## Passage for review
If we accept that influenza control in pigs needs something sturdier than a narrow HA match, then NA-focused immunogens start to look less like a “second antigen” and more like an alternate logic for slowing viral spread. The work of Professor Shuqin Zhang and colleagues is significant because it treats NA’s assembly state as a hard engineering constraint, not a detail to sort out later and by enforcing tetramerization and verifying enzymatic activity, the authors link a structural design choice to an immunological consequence: correct quaternary structure preserves catalytic function and likely preserves conformational epitopes that antibodies recognize, which in turn shapes the quality of the NA-specific response that vaccination can generate.

The comparison against a commercial inactivated vaccine adds a second conceptual point that feels easy to miss if one only reads titres. The inactivated product drove strong virus-binding antibodies while giving very weak NA-specific IgG, whereas the rNA formulation produced high NA-specific titres while still generating substantial virus-binding antibodies. That divergence implies that “viral binding” does not automatically tell you which surface antigen the immune system actually targeted. In practical terms, it means NA immunity can remain absent in conventional formulations even when the serology looks impressive, and that absence could matter when HA drifts away from the vaccine seed.

The authors observed reduced clinical signs, reduced nasal shedding duration, and reduced viral loads in respiratory tissues after homologous challenge in vaccinated groups, and histopathology on day 5 post-challenge showed severe lung and airway damage in PBS controls with far milder changes in vaccinated pigs. Those outcomes support a restrained interpretation: NA-directed immunity can contribute to meaningful protection in the natural host, at least under homologous challenge conditions and within the limits of the sampling design. The same dataset also highlights the places where the biology refuses to simplify. Residual virus isolation from nasal swabs after challenge argues against complete sterilizing protection, and the tracheal viral-load comparison suggests that antigen choice and formulation can shift where clearance improves most. That observation ties back to mechanism: HA-focused neutralization might impact early infection dynamics in the upper airway, while NA-focused antibodies might compress spread and release kinetics in a way that shows up differently across tissues. The study called for larger cohorts and broader testing, including dose, adjuvant, route, and heterologous challenge and if future work confirms that a tetramer-stabilized NA can drive robust NA-specific immunity in pigs without sacrificing broader viral binding, then swine vaccine design may gain a practical lever to reduce mismatch sensitivity across evolving strains, though the scale of that benefit will depend on how broadly NA immunity carries across lineages.

## Problem to solve
Copy out, word for word, the stretch of the pig flu vaccine text from "The comparison against" through "the vaccine seed.".

## Input data
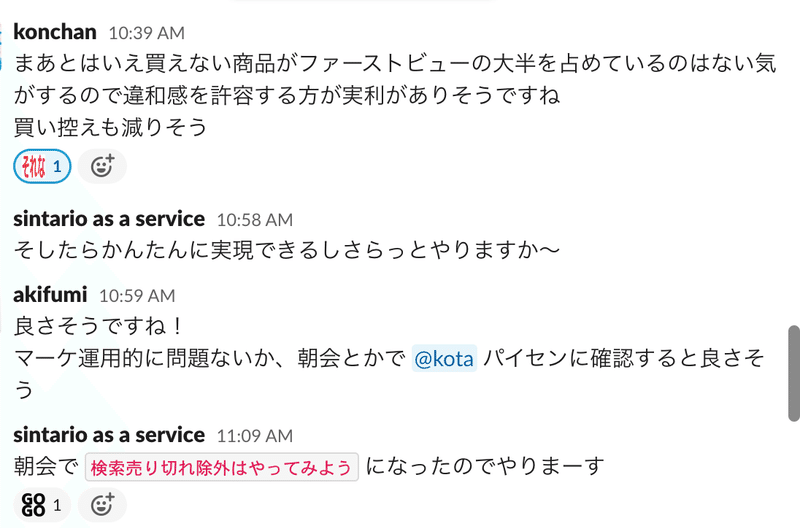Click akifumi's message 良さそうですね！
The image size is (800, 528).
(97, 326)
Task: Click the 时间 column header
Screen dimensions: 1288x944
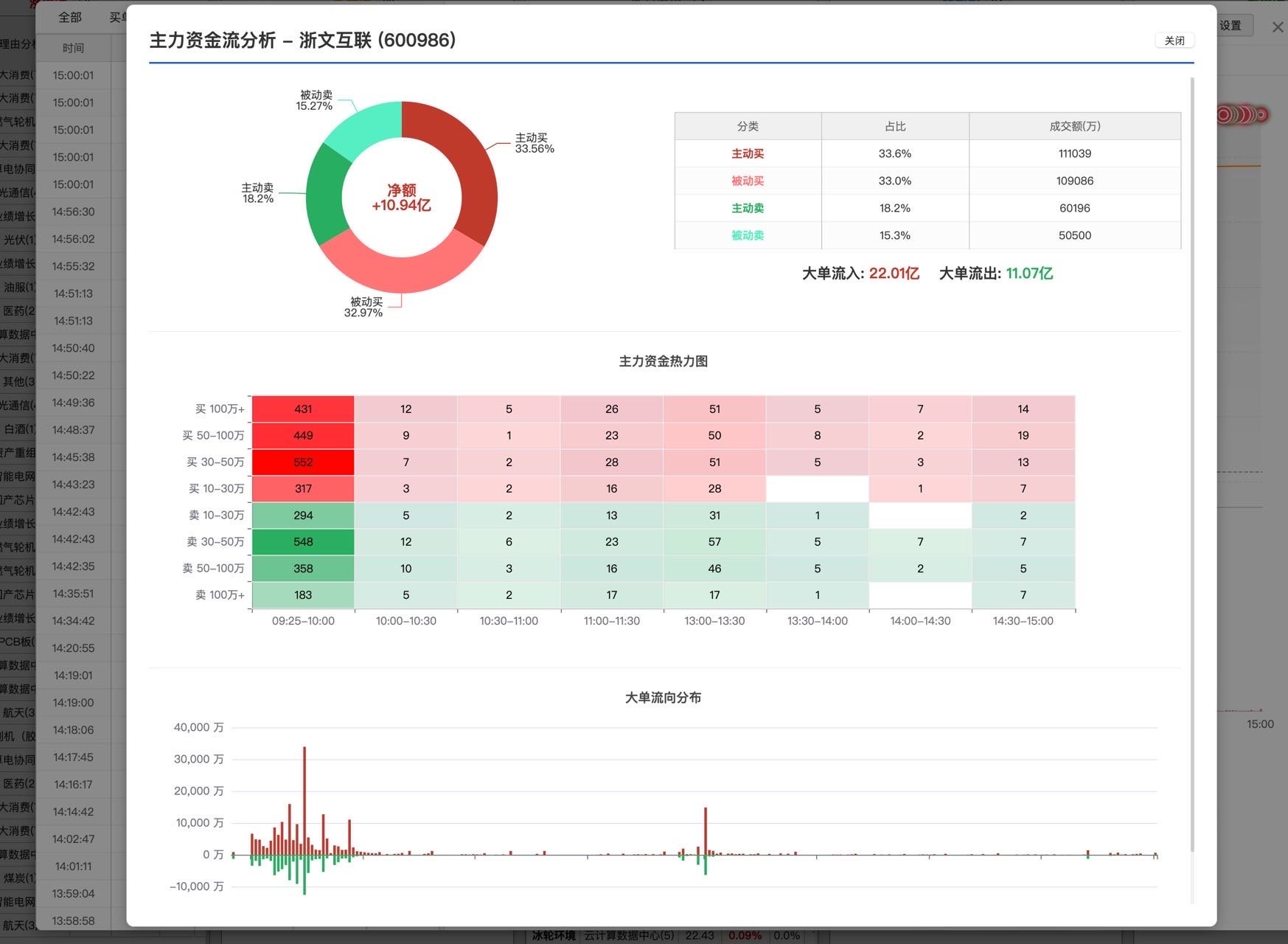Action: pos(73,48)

--

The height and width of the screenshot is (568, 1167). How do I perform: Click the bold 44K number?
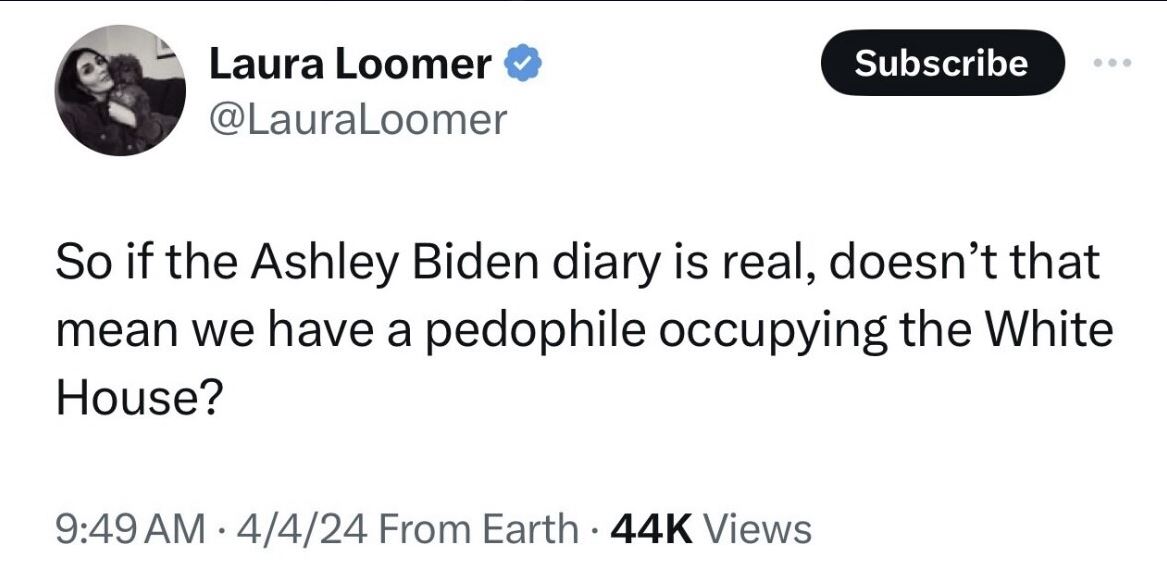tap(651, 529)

## Task answer
The comparison against a commercial inactivated vaccine adds a second conceptual point that feels easy to miss if one only reads titres. The inactivated product drove strong virus-binding antibodies while giving very weak NA-specific IgG, whereas the rNA formulation produced high NA-specific titres while still generating substantial virus-binding antibodies. That divergence implies that “viral binding” does not automatically tell you which surface antigen the immune system actually targeted. In practical terms, it means NA immunity can remain absent in conventional formulations even when the serology looks impressive, and that absence could matter when HA drifts away from the vaccine seed.